E’ forse difficile, in
questi anni, spiegare, a chi lavora negli ospedali, nei servizi territoriali,
quanto sia fortunato. Sono anni di tagli e sacrifici, di servizi che vengono
chiusi, di scarsa manutenzione, di degrado morale e corruzione. Ma occorre
riscoprire la passione di lavorare per
il Servizio Sanitario Nazionale. Sentirsi fortunati di percepire uno stipendio
per aiutare le persone in difficoltà, le persone che hanno problemi di salute.

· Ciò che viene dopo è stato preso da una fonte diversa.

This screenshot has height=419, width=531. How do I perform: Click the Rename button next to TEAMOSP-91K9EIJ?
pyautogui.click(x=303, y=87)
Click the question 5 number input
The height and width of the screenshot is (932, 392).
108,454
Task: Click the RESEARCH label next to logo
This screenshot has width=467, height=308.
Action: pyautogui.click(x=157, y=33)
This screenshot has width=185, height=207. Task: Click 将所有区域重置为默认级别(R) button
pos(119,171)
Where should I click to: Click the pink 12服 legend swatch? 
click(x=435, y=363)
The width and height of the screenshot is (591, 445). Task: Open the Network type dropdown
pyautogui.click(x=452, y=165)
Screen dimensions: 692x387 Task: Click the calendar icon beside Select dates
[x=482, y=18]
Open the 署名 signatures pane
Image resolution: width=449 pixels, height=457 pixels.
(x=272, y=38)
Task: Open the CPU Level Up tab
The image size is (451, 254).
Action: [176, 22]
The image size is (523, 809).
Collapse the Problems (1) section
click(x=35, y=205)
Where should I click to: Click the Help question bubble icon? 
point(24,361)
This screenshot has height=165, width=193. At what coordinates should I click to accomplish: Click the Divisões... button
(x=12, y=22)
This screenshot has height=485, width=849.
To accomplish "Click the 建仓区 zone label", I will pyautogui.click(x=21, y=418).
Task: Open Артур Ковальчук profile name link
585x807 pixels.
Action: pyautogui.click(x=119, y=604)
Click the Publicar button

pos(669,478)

Questo vale per tutti gli operatori. Innanzitutto per i medici, gli infermieri, gli psicologi e gli
assistenti sociali, che operano a
diretto contatto con la sofferenza delle persone; ma vale anche per quanti lavorano “dietro lo
quinte”, sociologi, amministrativi, personale tecnico, ingegneri ed avvocati.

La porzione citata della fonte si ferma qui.